Per my previous post, I concluded Facebook is unsafe for anyone to use. Facebook is a global surveillance and propaganda platform masquerading as a way of “connecting people”. Facebook’s collected data has leaked out through Facebook platform apps to third parties – from 2005 to 2015 and possibly longer. Regardless of the leaks, Facebook has sold this data to advertisers and political groups – even though much of what they collect is bad or noisy data, and wrong. Facebook also enables this data to be used to intentionally discriminate against people.

What to Do If You Cannot Delete Facebook

For those us that cannot delete our Facebook accounts, there are steps we can take to enhance our privacy and minimize the impacts of Facebook.
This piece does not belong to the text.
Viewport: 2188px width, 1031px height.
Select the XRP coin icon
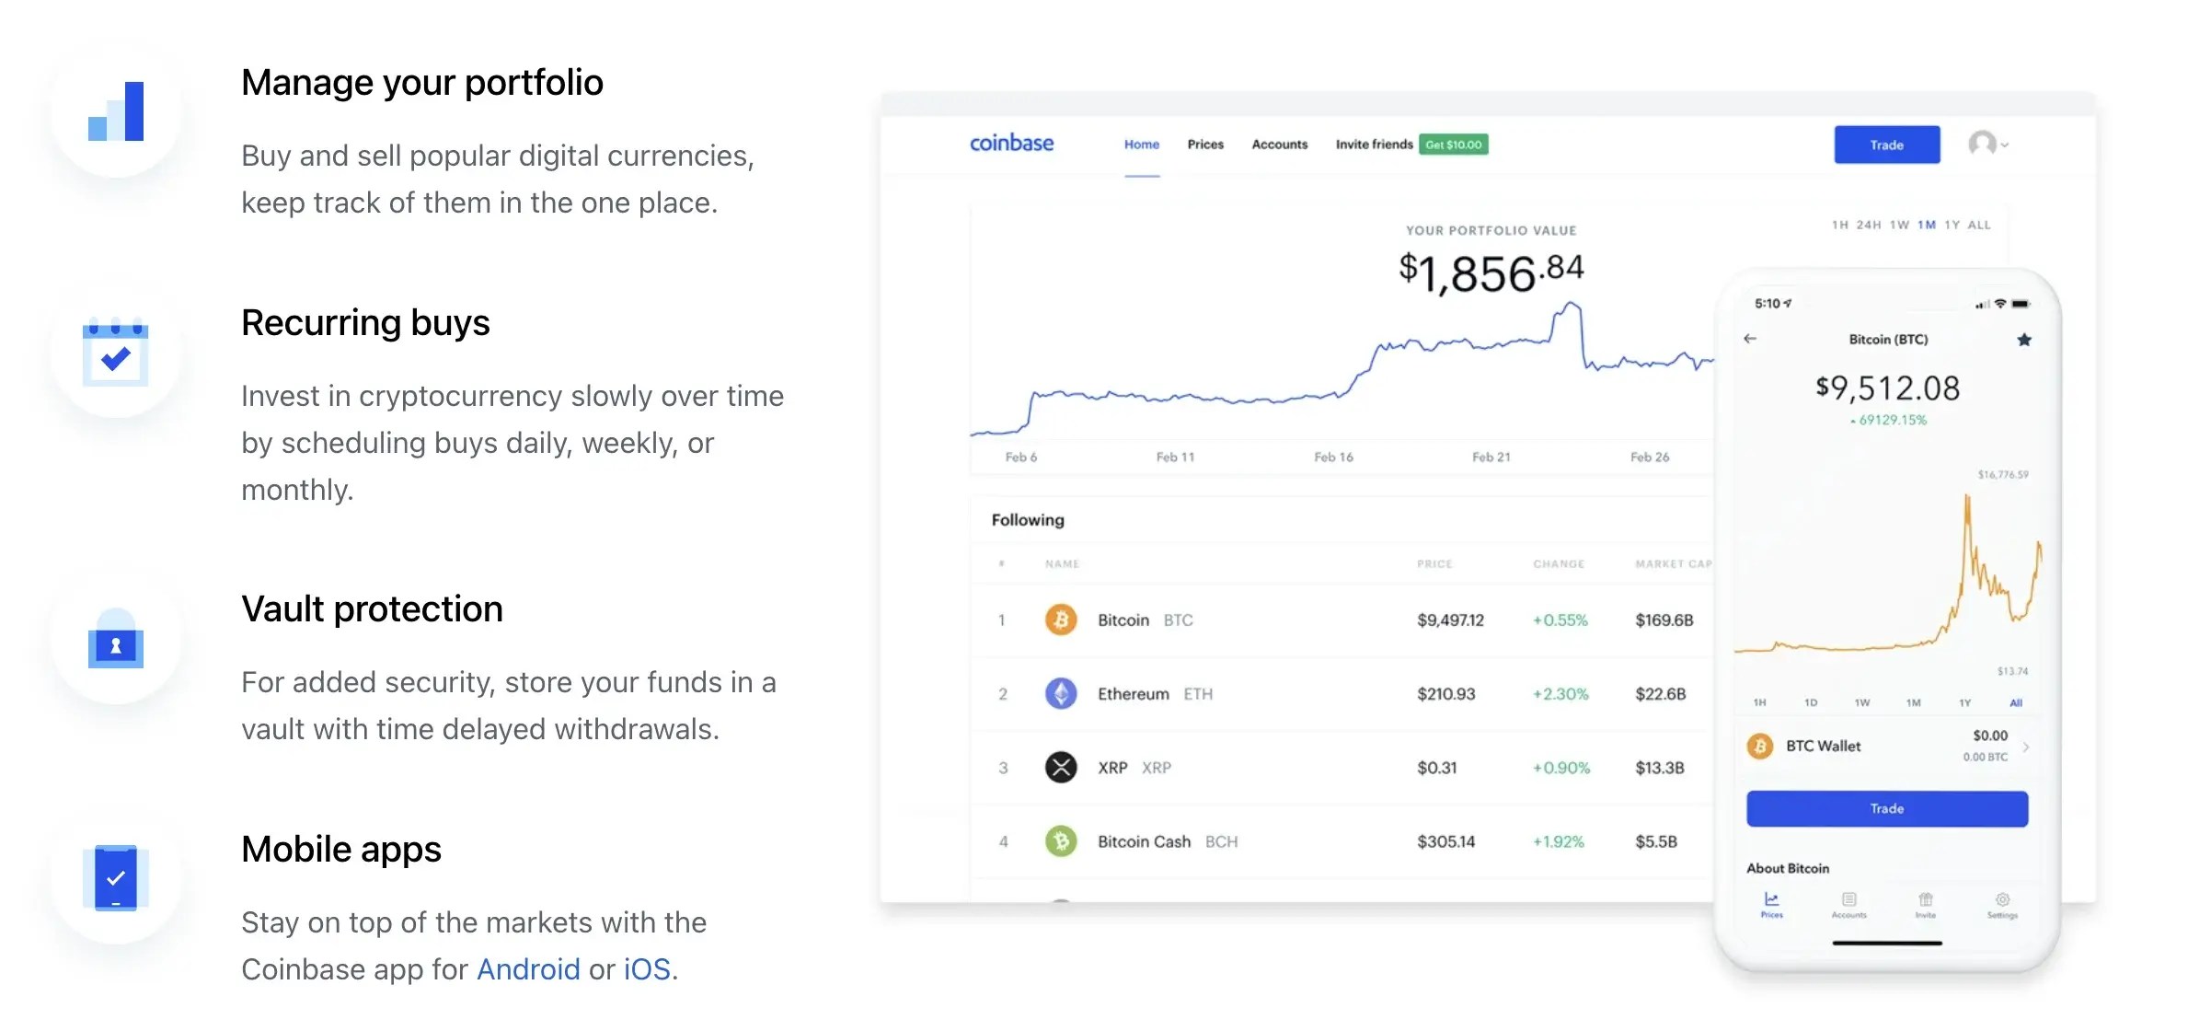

Unfortunately, FB does not make this easy – consequently, explaining how to do this is going to be split into several, sometimes very long posts!

The general ideas are to:

  • Download the Facebook “archive” of everything you have posted. Then start deleting online content that you no longer need.
  • Deleting old content is nearly impossible. I had 11 years worth of “stuff” on Facebook. The only way to delete it is to View Activity Timeline and then select each item, one by one, and click about 3 times, to delete each item, individually. That is unusable, by design. Facebook does not want you to delete anything. Instead, you can use the Social Book Manager extension in Chrome to bulk select past posts, comments and likes, and delete them or unlike.
  • Set Facebook “privacy” settings to their strongest settings. As we will see later, this is hard to do as the real settings are not labeled “privacy” and are hard to find.
  • Remove yourself from most Groups you have joined. Because FB filters the content that appears in your news feed, you may see few or no posts from Groups.
  • Unfollow most Pages, for the same reason as Groups. In both cases, joining a Group or “Liking” or “Following” a Page is used to collect your interests and information about you.
  • Turn off most notifications. These are used to “nag” you to waste time on Facebook.
  • Do not use your primary email address for online social media sites. Your email address is used to associate your online activities with your offline activities in third party databases.
  • Do not give them your phone number (same reason as email). Most services do not need your phone number but will nag you to give them your phone number.
  • Do not give a social media web site your credit card number, and if you do, do not allow them to store the number. The credit card number is another way of linking your online activities with your offline, retail store purchases.
  • Never, ever upload a Contacts list to web service or app (or give the app permissions to access your Contacts unless critical to app functionality)
  • Uninstall seldom used apps from your phones and tablets. Up to half of apps are spying on some aspect of your activities. Alternatively, turn off most app Permissions to deny them access to your Contacts, phone and text messages.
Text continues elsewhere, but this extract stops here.